Vitrin Kraliçe'nin kovboyları

Kraliçe'nin kovboyları

06.05.2000 - 00:00 | Son Güncellenme:

Kraliçe'nin kovboyları

Kraliçenin kovboyları


Deniz Kutlukan


       İngiltere'ye vardıktan 20 gün sonra param bitti. Sanırım buraya gelmek pek de iyi bir fikir değildi. Bakkalda gazeteleri karıştırıp iş ilanlarına bakarken böyle düşünüyordum. Hintli bakkal "Evlat, almayacaksan bakma" dediğinde o ana kadar varlığını bilmediğim üçüncü dünya ülkesi alınganlığım devreye girdi. Bir Hintli'den bunu beklemiyordum. Yani hoşgörü ve barış dolu topraklardan gelen bu adam nasıl oluyor da Arizonalı bir benzinci gibi konuşabiliyordu? Belli ki Ganj nehrinde yıkanmayalı çok olmuştu. Velhasıl bakkal bu hassas anımda beni kırmıştı. Gerçi ben duymamış gibi yapıp gazeteye bakmaya devam ettim ama bu sefer geri dönmek için uçak bileti fiyatlarına bakıyordum. Herhalde motivasyon kaybı böyle birşeydi.
       Sonra ilanı gördüm. "Bisiklete binmeyi seviyorsanız bize gelin" yazıyordu. Sevdiğim kesindi. Bu iş bana göre olmalıydı. Adresi elime yazmak için Hintli bakkaldan kalem istediğimde, adam homurdanarak yazmayan bir kalem verdi. Sanırım onu fazla zorlamıştım. Kalem yazmadığı için adresi elime zar zor yazdım. Kazıdım desek daha doğru olur. Neyse, dükkandan çıkarken adam hala homur homurdu. Hintli bakkal kimliğini kesinlikle yitirmiş bir Hintli bakkaldı. Bu kadar kızacak bir şey yoktu. Altı üstü kapı çarpmıştı.
       İş, bisikletle evrak taşıma işiydi.

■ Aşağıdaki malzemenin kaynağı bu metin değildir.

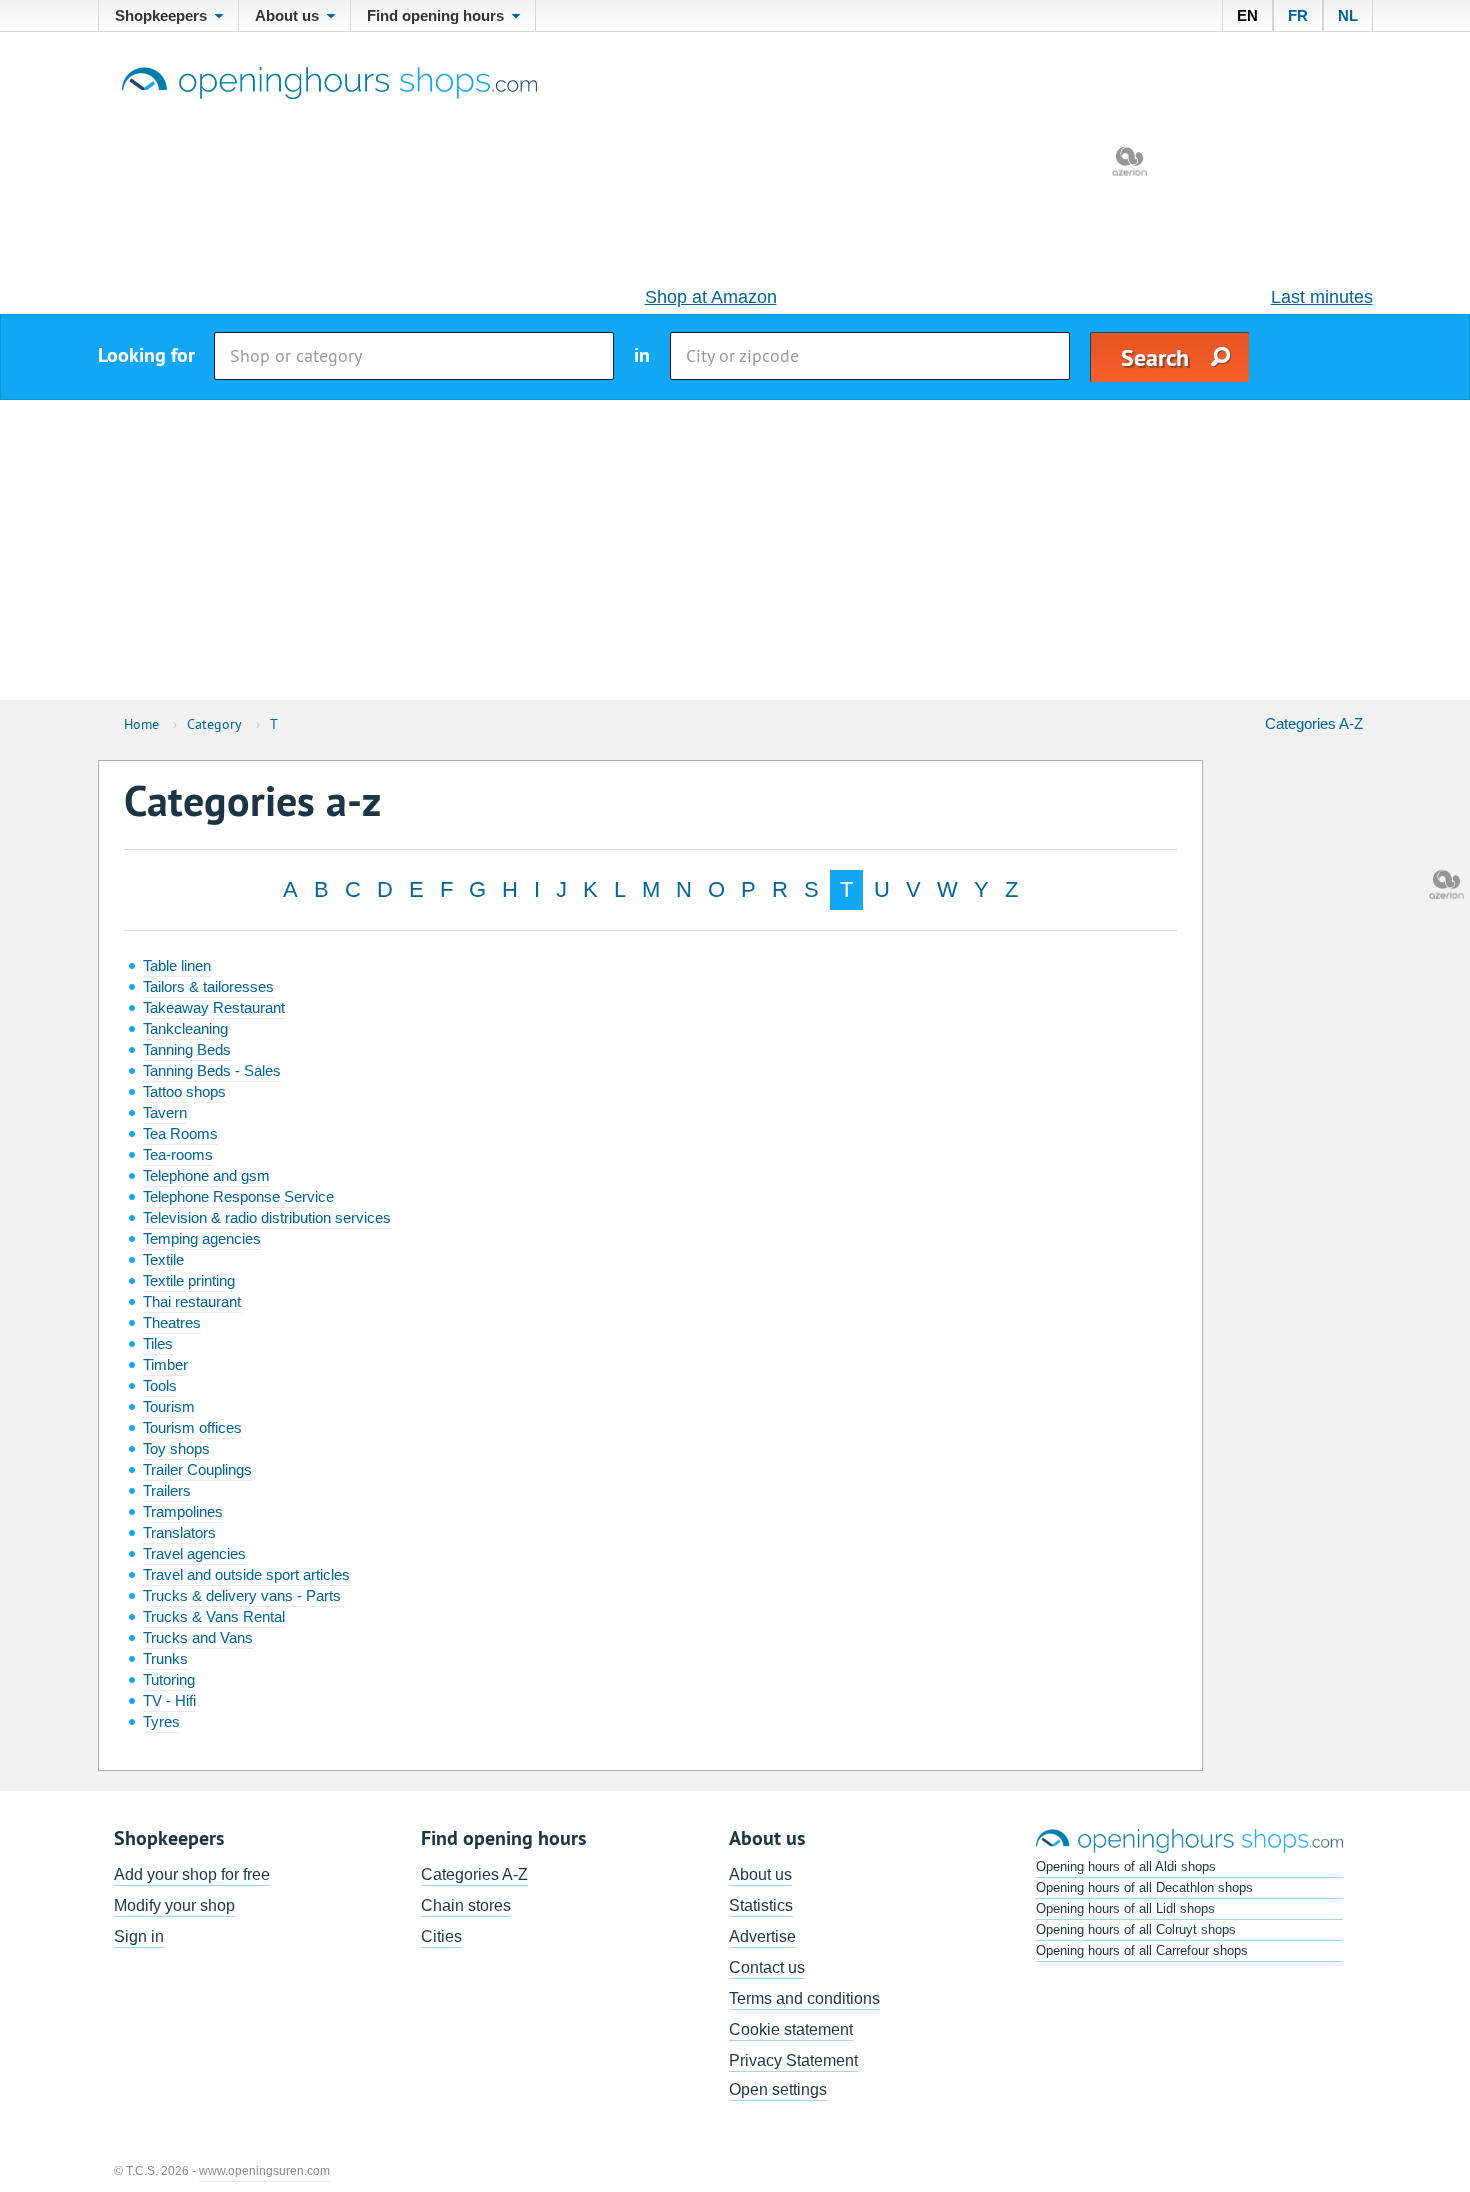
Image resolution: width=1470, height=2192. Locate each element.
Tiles (158, 1343)
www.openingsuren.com (264, 2171)
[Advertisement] (735, 550)
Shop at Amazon (711, 297)
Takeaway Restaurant (214, 1007)
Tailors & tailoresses (208, 986)
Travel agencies (194, 1553)
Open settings (778, 2089)
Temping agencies (202, 1238)
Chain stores (466, 1905)
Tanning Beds (187, 1049)
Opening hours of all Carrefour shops (1142, 1950)
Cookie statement (791, 2029)
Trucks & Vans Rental (214, 1616)
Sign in (139, 1936)
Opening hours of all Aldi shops (1126, 1866)
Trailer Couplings (197, 1469)
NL (1348, 15)
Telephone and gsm (206, 1175)
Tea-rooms (178, 1154)
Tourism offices (192, 1427)
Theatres (172, 1322)
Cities (441, 1936)
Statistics (761, 1905)
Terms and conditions (804, 1998)
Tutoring (169, 1679)
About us (760, 1874)
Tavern (165, 1112)
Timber (165, 1364)
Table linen (177, 965)
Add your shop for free (192, 1874)
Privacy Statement (793, 2060)
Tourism (169, 1406)
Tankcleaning (185, 1028)
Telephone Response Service (238, 1196)
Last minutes (1322, 297)
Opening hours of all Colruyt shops (1136, 1929)
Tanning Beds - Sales (212, 1070)
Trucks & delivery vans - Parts (242, 1595)
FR (1298, 15)
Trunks (165, 1658)
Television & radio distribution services (267, 1217)
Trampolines (183, 1511)
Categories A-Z (1314, 723)
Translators (179, 1532)
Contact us (767, 1967)
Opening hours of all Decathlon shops (1144, 1887)
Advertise (762, 1936)
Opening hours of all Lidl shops (1125, 1908)
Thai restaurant (192, 1301)
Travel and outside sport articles (246, 1574)
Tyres (161, 1721)
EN (1247, 15)
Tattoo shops (184, 1091)
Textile (163, 1259)
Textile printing (189, 1280)
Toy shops (176, 1448)
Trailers (167, 1490)
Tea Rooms (180, 1133)
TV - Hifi (169, 1700)
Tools (160, 1385)
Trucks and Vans (198, 1637)
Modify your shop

Patron Manchester'dan gelmişti ve memleketi Yeni Zelanda'ydı. Dolayısıyla konuşmasından hiçbir şey anlamadım. Her dediğine "okey, olrayt" filan dedim. İletişim bozukluğunu ona yansıtmamaya çalışıyordum. Bir ara "yarın saat 9" gibi bir şeyler duydum. Sonra el sıkıştık filan, herhalde beni deneyeceklerdi. Sabah 9'da işe geldim. Bana "A'dan Z'ye Londra" kitabı, adres defteri ve telsiz verdiler. 15 dakika sonra bir bisikletin üstündeydim ve kafama kask takmaya uğraşıyordum. Kaskın üstünde "turbo" yazıyordu. Bu açıdan motive edici bir kasktı ama küçük geliyordu ve kafamda komik durmuştu. Yine de "Londra kazan ben kepçe" olayına gireceğim için keyfim yerindeydi. "A'dan Z'ye Londra" kitabına bakarak yönümü tayin ettim. Zaten 20 gündür paramı buralarda bitirdiğimden belli başlı yerleri öğrenmiştim. Kendime güveniyordum. Karizmatik bir şekilde pedala basıp köşeyi döndüm ve olması imkansız bir şey oldu. Bir ata çarptım. Kendimi yerde buldum. Takdir edersiniz ki, çarpmayı umduğum en son şey bir attı. Şaşkınlıkla gözlerimi ovuşturduğumda atın üstündeki polisi gördüm. Melek yüzlü bir kadındı. Aynı zamanda bir atlı polisti. Huysuzlanan atı sakinleştirdikten sonra inip bana "Bir şeyin yok ya" falan dedi. "Yok" dedim, "Gitmem gerek acelem var".
       Beni iki gün denediler. Sonra patron "Sen bu işi yapamıyorsun" dedi. "Evet, dedim, trafik ters geliyor". Ertesi gün erkenden Hintli bakkaldaydım. Bu sefer yanımda kalem de götürdüm.